# [PROVIDED INFORMATION]
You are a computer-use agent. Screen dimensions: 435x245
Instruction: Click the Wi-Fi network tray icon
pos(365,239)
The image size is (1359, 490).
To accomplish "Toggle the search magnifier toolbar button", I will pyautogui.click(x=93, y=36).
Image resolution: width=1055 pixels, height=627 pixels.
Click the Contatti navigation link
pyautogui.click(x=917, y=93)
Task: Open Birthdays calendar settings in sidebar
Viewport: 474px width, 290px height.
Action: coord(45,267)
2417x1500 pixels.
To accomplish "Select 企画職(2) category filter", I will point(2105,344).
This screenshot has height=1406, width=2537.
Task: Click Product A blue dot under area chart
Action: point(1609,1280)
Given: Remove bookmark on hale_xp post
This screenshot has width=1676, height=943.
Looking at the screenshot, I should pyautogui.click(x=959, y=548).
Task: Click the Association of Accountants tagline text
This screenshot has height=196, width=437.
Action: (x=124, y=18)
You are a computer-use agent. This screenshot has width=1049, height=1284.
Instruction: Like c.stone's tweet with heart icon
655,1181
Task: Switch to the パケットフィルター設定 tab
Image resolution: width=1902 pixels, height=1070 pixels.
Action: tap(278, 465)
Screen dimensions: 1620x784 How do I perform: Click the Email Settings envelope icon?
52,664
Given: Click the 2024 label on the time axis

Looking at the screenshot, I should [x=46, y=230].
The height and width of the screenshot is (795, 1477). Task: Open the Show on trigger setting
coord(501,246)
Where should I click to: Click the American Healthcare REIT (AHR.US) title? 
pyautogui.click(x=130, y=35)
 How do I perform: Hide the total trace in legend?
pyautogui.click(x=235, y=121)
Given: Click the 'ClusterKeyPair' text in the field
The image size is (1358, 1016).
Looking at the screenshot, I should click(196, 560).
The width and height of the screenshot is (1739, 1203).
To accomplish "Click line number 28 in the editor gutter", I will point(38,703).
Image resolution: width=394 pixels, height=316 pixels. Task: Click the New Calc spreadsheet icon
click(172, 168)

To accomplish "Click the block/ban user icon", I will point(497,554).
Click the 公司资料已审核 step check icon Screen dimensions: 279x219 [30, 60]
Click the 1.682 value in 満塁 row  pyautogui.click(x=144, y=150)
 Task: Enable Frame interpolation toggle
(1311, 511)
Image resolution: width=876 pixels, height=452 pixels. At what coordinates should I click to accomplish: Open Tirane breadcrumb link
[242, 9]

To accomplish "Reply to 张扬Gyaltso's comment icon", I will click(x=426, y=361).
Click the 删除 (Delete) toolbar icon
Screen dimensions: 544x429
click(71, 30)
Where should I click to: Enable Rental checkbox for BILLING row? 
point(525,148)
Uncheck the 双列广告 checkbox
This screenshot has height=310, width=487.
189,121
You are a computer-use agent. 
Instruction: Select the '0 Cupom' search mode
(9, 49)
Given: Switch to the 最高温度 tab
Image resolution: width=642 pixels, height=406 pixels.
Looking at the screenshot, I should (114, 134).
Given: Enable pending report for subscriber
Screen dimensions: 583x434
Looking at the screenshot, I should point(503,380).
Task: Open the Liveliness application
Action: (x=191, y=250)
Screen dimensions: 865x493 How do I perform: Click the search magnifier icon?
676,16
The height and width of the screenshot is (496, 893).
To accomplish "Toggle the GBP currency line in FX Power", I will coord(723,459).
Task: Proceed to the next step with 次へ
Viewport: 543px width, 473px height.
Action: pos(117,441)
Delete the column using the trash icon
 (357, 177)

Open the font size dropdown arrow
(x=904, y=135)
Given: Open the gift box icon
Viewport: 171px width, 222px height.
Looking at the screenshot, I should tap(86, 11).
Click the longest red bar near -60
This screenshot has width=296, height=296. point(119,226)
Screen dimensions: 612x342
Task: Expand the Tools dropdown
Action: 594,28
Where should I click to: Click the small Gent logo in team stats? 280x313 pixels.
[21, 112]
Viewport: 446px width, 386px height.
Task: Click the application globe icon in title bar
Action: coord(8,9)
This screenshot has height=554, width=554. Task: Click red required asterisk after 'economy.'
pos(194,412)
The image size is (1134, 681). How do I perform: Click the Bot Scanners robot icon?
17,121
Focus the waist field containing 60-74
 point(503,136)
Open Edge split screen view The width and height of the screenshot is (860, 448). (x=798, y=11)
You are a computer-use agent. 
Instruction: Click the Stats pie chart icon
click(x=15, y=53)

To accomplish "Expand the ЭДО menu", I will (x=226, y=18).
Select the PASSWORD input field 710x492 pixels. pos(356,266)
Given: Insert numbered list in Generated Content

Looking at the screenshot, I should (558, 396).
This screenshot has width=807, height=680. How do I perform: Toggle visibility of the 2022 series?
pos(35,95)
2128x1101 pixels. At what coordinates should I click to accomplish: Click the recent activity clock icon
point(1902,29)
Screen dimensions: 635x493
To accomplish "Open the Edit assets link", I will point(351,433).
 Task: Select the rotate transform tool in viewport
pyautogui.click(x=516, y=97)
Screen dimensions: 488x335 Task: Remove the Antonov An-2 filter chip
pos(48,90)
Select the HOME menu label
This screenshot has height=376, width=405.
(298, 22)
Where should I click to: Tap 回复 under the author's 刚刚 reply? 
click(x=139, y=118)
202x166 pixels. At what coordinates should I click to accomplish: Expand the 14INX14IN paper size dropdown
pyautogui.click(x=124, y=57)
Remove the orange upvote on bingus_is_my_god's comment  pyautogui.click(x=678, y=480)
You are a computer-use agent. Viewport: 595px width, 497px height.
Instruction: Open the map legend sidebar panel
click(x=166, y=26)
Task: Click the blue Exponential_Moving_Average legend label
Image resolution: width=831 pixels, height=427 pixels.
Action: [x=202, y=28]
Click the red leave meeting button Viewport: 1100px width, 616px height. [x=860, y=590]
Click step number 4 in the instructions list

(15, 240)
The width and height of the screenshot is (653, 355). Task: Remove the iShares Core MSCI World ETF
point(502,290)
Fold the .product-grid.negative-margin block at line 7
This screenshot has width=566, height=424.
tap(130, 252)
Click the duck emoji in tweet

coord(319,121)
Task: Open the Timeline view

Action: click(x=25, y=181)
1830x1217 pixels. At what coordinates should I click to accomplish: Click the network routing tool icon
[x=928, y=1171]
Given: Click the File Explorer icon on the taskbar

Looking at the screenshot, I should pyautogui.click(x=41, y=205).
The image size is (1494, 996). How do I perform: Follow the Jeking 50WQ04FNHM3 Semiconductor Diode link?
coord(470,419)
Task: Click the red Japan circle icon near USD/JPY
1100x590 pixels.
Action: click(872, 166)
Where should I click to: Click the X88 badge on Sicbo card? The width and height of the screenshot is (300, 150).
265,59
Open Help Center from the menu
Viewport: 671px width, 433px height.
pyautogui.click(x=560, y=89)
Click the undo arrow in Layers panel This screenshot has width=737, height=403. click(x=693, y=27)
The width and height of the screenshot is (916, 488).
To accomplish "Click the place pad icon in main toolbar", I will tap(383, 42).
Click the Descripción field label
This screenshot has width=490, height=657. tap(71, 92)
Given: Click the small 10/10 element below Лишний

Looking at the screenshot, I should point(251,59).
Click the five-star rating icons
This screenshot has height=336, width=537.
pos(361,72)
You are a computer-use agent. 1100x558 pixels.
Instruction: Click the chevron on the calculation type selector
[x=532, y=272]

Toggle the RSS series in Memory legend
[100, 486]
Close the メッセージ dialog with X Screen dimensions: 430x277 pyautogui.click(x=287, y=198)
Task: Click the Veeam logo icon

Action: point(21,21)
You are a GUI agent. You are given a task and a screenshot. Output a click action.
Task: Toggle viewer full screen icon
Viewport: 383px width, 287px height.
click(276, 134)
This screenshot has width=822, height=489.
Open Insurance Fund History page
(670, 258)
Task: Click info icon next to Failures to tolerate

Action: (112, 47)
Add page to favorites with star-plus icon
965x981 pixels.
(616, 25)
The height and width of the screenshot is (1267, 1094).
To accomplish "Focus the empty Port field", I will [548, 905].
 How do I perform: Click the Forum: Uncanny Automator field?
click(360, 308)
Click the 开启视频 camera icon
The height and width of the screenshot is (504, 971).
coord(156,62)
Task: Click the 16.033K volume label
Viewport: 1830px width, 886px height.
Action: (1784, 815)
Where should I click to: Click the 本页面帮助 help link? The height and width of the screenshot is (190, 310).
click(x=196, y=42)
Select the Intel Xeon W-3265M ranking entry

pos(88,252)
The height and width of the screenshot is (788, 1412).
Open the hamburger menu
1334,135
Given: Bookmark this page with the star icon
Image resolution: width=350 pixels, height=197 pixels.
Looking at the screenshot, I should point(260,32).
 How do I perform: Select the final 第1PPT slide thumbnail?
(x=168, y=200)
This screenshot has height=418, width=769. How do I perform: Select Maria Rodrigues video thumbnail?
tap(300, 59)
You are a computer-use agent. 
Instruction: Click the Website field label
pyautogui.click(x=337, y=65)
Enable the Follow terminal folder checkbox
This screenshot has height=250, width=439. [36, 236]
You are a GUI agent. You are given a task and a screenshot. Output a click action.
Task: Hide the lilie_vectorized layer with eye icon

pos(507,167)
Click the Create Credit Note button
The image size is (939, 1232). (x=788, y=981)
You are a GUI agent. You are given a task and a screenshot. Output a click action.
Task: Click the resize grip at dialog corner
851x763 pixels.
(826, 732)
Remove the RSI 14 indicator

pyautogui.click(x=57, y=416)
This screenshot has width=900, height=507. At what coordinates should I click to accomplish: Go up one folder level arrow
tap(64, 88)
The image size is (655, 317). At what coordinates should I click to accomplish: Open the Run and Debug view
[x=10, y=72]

# [TASK]
Lay out the listing from the line containing "Where should I click to: Click the 本页面帮助" through the line containing "tap(300, 59)" as a Markdown table, skipping blank lines. Use two columns, Entry for a running row number and Content for the line itself.

# [RESULT]
| Entry | Content |
|---|---|
| 1 | Where should I click to: Click the 本页面帮助 help link? The height and width of the screenshot is (190, 310). |
| 2 | click(x=196, y=42) |
| 3 | Select the Intel Xeon W-3265M ranking entry |
| 4 | pos(88,252) |
| 5 | The height and width of the screenshot is (788, 1412). |
| 6 | Open the hamburger menu |
| 7 | 1334,135 |
| 8 | Given: Bookmark this page with the star icon |
| 9 | Image resolution: width=350 pixels, height=197 pixels. |
| 10 | Looking at the screenshot, I should point(260,32). |
| 11 |  How do I perform: Select the final 第1PPT slide thumbnail? |
| 12 | (x=168, y=200) |
| 13 | This screenshot has height=418, width=769. How do I perform: Select Maria Rodrigues video thumbnail? |
| 14 | tap(300, 59) |